Dar una conferencia es una actividad que conlleva una considerable cantidad de costes, ciertos e insospechados, y, en cambio, está sujeta a múltiples riesgos. Elaborar unos contenidos ex novo y ad hoc requiere de un gran esfuerzo. Por supuesto, todo depende del estándar al que se quiera llegar, pero, si se pretende preservar un conjunto de exigentes pautas desde distintos puntos de vista (conocimiento, originalidad, rigor, sistematización, amplitud, actualidad, claridad…), el desafío está garantizado.
Tratar de cubrir dignamente cada uno de esos apartados, especialmente si no se tiene la expectativa de su repetición ulterior, representa una inversión de gran calado que, en el caso de los no profesionales del oficio, está carente de rendimientos tangibles.
El contenido de la propia sesión, de una actividad que no podrá repetirse miméticamente, es, sin embargo, la mayor motivación para el conferenciante vocacional, o para el que asume el encargo con profesionalidad, que, evidentemente, no lo es lo mismo que profesionalismo. Lo sabe bien quien concibe la conferencia como una acción de información, formación o comunicación dirigida a un colectivo que destina parte de su tiempo a la misma. Una conferencia es un proyecto inabarcable, incompleto por naturaleza, efímero como una flor.
Un intérprete musical dispone de un marco definido para su actuación, la partitura a la que ha de atenerse. Necesita todo su virtuosismo, algo muy difícil de lograr, para desarrollar una buena actuación, pero, desde un primer momento, sabe a lo que se tiene que ajustar. No así el conferenciante, que, antes de actuar, ha de encargarse de escribir su propia partitura.

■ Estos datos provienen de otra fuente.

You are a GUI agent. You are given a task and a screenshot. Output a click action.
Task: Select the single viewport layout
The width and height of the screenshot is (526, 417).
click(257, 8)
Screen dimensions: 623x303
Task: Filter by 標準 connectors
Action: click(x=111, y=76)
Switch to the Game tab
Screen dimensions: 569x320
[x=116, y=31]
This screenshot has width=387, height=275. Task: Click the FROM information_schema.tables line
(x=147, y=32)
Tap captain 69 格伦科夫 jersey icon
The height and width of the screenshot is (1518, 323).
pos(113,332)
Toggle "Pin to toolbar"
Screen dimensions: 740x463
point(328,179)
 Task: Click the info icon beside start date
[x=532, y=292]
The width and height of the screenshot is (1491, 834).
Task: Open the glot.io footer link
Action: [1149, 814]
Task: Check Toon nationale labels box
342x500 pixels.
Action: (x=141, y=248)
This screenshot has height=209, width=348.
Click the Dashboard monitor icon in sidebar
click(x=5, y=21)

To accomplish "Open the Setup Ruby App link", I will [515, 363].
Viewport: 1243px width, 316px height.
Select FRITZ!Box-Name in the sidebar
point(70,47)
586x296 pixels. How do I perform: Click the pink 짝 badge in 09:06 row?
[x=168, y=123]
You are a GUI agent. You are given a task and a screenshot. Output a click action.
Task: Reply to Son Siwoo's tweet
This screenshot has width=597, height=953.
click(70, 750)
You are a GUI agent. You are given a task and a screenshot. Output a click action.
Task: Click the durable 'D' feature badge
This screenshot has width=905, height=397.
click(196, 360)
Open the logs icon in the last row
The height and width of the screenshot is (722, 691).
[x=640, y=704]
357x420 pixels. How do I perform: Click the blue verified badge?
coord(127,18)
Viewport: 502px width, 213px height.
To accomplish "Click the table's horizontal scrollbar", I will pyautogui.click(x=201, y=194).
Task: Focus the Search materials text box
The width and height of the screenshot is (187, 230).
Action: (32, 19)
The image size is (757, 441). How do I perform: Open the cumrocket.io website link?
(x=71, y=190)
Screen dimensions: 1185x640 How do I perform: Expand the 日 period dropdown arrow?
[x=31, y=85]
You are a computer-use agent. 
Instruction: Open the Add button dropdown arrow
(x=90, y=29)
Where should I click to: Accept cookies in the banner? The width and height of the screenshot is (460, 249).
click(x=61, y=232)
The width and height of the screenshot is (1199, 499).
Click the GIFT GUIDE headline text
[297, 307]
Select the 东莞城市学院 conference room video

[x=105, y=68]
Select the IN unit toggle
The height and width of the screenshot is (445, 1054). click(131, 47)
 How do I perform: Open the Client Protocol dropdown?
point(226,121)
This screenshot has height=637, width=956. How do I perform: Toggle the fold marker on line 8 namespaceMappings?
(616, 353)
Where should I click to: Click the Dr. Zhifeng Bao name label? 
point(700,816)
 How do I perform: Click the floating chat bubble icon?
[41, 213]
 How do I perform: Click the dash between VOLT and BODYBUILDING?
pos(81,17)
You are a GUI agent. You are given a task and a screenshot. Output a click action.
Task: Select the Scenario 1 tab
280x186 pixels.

De manera un tanto forzada, tuve que dar mi primera “(pseudo)conferencia” cuando tenía catorce años. Sólo me indicaron el tema (lema) que tenía que ilustrar, “Vale quien sirve”. Desde entonces, cada conferencia ha sido un desafío, dificultado por la errónea aspiración de transmitir muchas ideas, toda una gama de nociones, demasiada información (¿tal vez por eso el aparente prefijo de esta palabra podría ser un indicio del conflicto, si aquella es excesiva, con la formación?).
Han pasado casi cincuenta años y, por fin, inesperadamente, he visto la luz, gracias a las sabias prescripciones de algunos sesudos asesores en la exigente materia de preparación de conferenciantes. Es ciertamente desolador y frustrante no haber contado con ese adoctrinamiento al inicio de la senda de mis variopintas intervenciones públicas.
Lo dice taxativamente una consultora especializada: “Debemos escoger bien los mensajes que se quieren lanzar, preferiblemente no más de tres ideas, y afinarlos para que resulten interesantes a nuestra audiencia” (“Cómo preparan los conferenciantes una ponencia”, CincoDías, 17 de diciembre de 2019).
En el mismo artículo de prensa se recoge otra recomendación: “Las conferencias son como un chispazo, algo que inspire y emocione, no una formación, por eso decimos que es tan importante la forma como el contenido”.
No obstante, me han surgido algunas dudas: ¿hace falta realmente una conferencia para transmitir un caudal de tres ideas?, ¿puede concebirse la acción de conferenciar sin un mínimo componente formativo?, ¿merece el calificativo de conferenciante quien se limite a inspirar y emocionar, o pertenece, más bien, a otro campo de actividad?